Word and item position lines

- - - - -

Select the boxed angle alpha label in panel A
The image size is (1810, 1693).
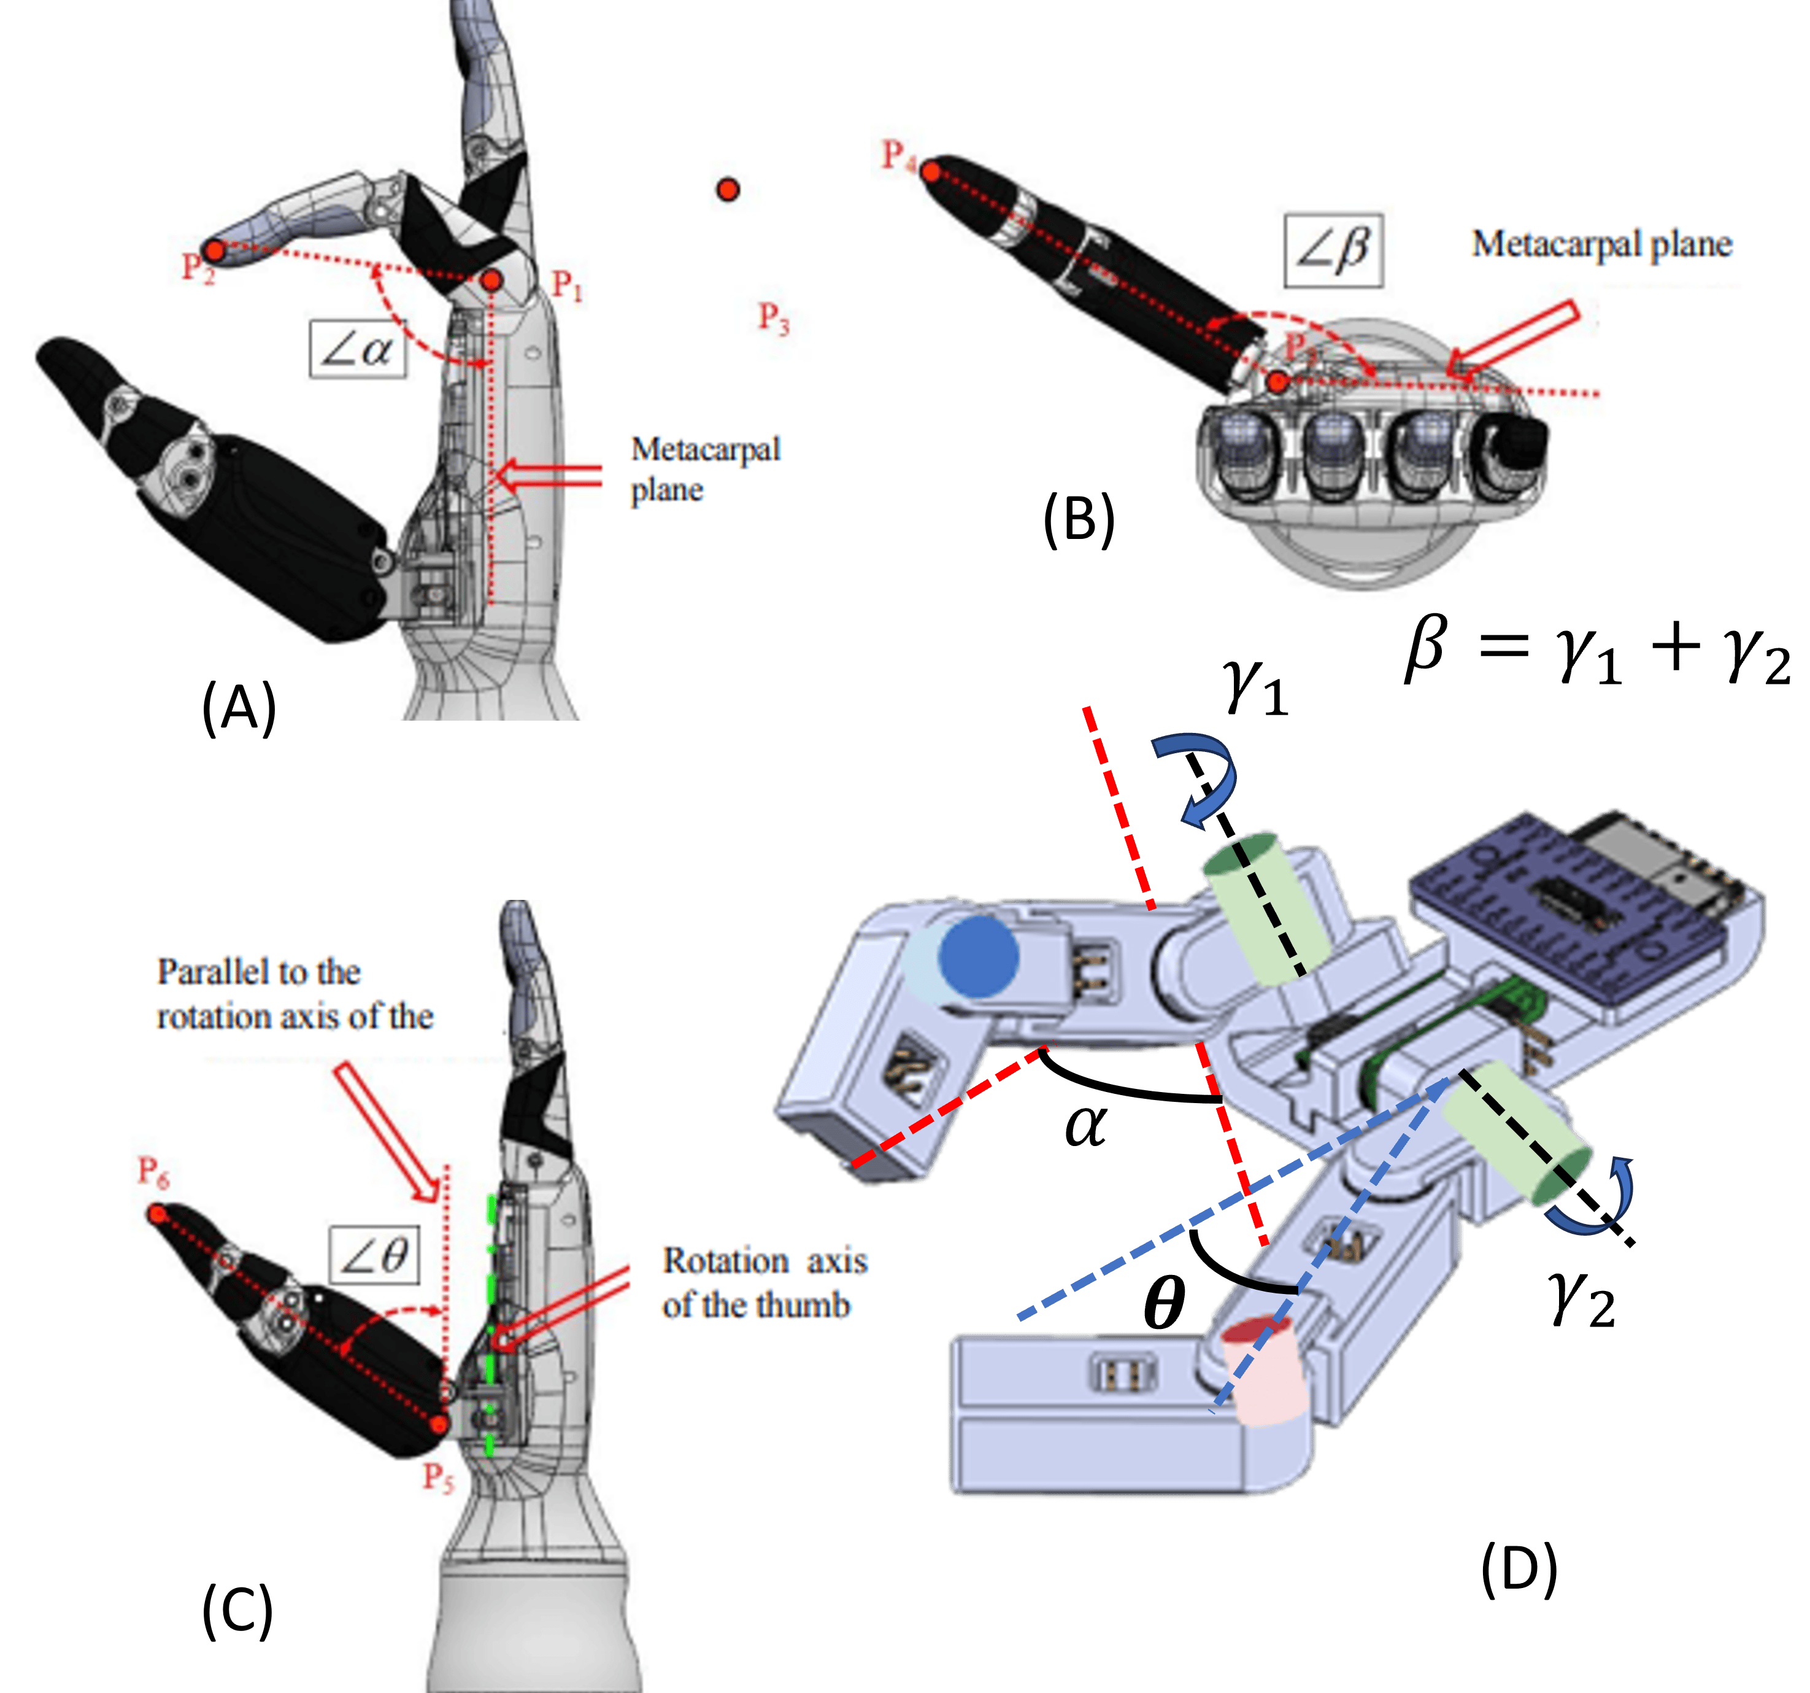[358, 349]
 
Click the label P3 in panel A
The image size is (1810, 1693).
[773, 318]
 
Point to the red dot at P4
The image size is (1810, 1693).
[931, 170]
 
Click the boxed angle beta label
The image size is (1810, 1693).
[1334, 250]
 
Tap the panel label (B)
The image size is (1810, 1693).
[1079, 519]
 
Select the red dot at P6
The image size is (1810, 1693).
[158, 1214]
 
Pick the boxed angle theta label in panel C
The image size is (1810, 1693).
[374, 1256]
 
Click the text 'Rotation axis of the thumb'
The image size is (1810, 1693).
[763, 1282]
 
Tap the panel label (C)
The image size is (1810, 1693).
[237, 1611]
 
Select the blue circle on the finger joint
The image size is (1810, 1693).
[978, 955]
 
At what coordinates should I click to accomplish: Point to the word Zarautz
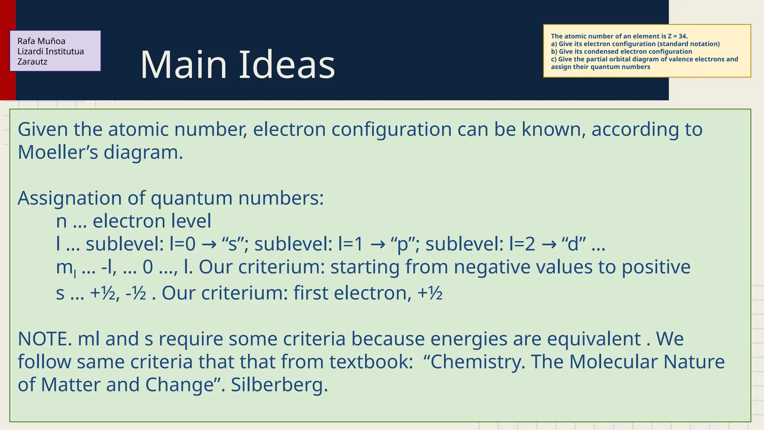click(x=32, y=62)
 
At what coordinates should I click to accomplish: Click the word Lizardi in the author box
click(x=29, y=52)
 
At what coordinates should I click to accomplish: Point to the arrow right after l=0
click(x=208, y=244)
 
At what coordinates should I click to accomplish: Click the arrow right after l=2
click(x=548, y=244)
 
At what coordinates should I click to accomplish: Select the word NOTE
click(x=45, y=339)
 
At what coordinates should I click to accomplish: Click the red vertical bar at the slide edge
click(x=7, y=50)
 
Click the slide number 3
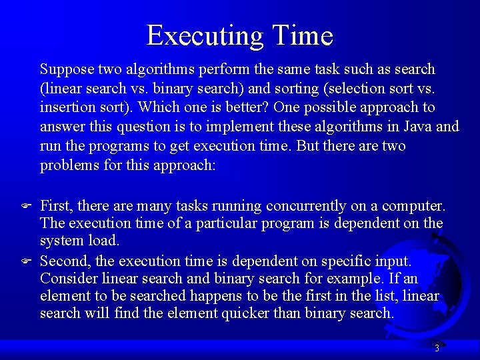[437, 348]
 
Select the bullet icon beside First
[25, 207]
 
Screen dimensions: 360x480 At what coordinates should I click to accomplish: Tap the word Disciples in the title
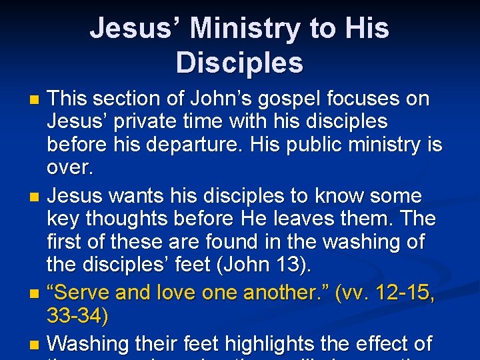coord(239,63)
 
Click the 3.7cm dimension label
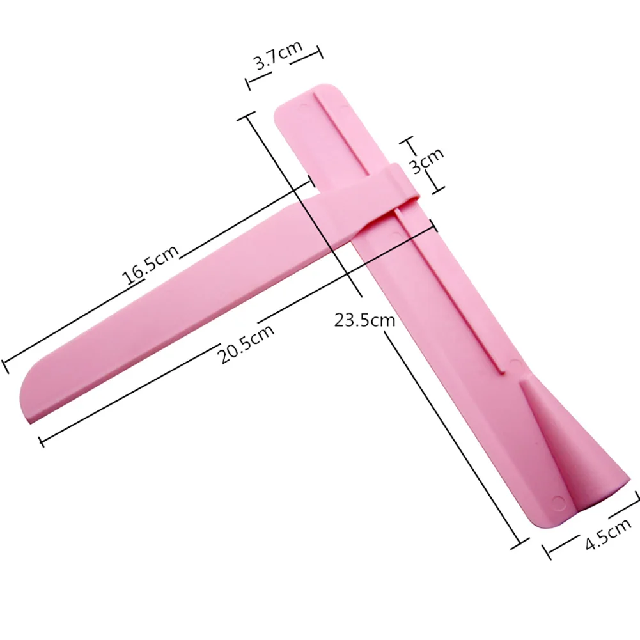tap(278, 55)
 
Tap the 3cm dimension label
tap(426, 160)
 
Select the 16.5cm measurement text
tap(150, 265)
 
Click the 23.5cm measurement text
tap(364, 320)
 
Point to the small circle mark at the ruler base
tap(558, 501)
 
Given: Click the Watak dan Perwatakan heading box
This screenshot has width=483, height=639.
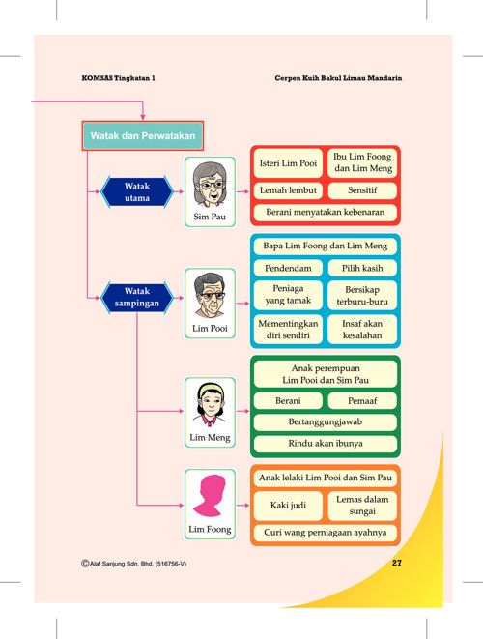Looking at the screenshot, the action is coord(143,135).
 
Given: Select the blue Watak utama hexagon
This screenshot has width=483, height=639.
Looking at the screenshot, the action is coord(137,192).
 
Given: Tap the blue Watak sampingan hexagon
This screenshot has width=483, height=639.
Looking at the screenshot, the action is coord(137,298).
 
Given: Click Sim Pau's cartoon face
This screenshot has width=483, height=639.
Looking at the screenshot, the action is coord(210,185).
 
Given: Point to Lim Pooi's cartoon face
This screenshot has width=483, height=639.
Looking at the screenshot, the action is coord(210,296).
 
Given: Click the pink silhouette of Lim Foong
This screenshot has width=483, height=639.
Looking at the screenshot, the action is coord(210,496).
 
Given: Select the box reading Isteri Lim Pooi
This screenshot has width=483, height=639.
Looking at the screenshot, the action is coord(288,163).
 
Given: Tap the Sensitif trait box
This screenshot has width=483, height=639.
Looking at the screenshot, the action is coord(362,190).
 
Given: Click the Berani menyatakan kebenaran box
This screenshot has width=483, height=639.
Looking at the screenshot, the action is coord(326,212).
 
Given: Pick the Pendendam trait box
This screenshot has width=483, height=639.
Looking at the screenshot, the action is coord(288,268).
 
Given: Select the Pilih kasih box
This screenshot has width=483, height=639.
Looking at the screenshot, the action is coord(362,268).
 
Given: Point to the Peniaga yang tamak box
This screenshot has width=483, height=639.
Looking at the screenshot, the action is coord(288,295).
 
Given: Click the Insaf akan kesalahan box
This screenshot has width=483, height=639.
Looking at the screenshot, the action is coord(362,330).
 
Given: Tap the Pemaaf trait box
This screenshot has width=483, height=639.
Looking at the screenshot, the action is coord(362,400).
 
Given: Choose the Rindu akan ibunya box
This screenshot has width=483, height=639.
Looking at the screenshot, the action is coord(326,444).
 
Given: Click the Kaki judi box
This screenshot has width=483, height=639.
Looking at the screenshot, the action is coord(288,506).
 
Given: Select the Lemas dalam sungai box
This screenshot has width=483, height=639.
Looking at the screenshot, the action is coord(362,506).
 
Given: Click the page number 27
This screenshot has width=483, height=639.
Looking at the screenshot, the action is coord(397,563).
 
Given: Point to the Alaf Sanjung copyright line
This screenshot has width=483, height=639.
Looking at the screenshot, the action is coord(134,564).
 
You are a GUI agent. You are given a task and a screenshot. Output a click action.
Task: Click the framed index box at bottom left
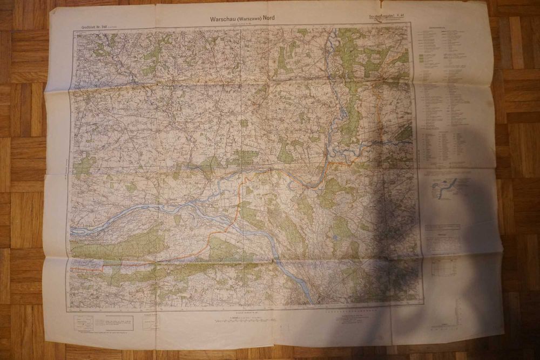coord(104,323)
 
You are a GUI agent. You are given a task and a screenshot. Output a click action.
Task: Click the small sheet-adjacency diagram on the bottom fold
coord(151,323)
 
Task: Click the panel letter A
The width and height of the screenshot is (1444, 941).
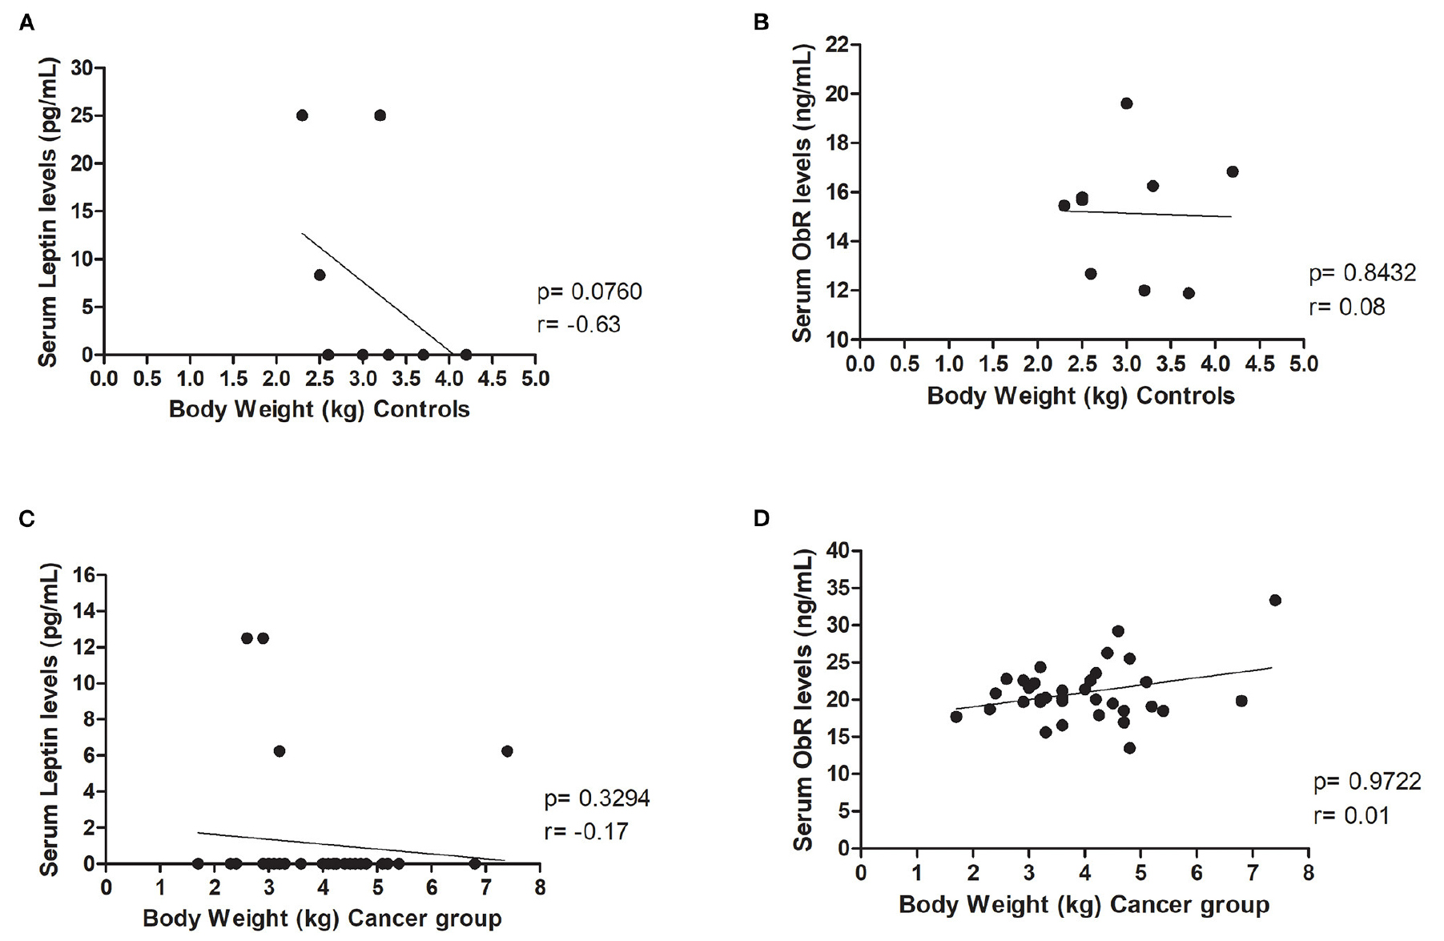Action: (26, 24)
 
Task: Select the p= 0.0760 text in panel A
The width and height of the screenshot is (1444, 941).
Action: (589, 292)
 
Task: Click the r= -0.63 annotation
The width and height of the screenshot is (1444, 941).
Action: (578, 324)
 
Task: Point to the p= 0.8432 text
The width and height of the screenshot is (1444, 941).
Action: (1362, 273)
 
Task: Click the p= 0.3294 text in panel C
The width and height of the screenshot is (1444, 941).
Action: (597, 798)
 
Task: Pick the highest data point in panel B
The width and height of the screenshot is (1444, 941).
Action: (1126, 103)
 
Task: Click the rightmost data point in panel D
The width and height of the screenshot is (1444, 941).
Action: (1275, 600)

- - - - -

Required task:
Starting at the line that has "Point to the red dot at P4" and stopping after the line that has "[158, 1214]", write out those lines again, requests included. Multiply each coordinate in the answers by 2.15 and round to a whole number, with halves rounded up.

Final result:
Point to the red dot at P4
The image size is (1810, 1693).
[2002, 366]
 
Click the boxed angle beta label
The image size is (1810, 1693).
[2868, 538]
 
Tap the panel label (B)
The image size is (1810, 1693).
[2320, 1116]
 
Select the red dot at P6
The image size is (1810, 1693).
[340, 2610]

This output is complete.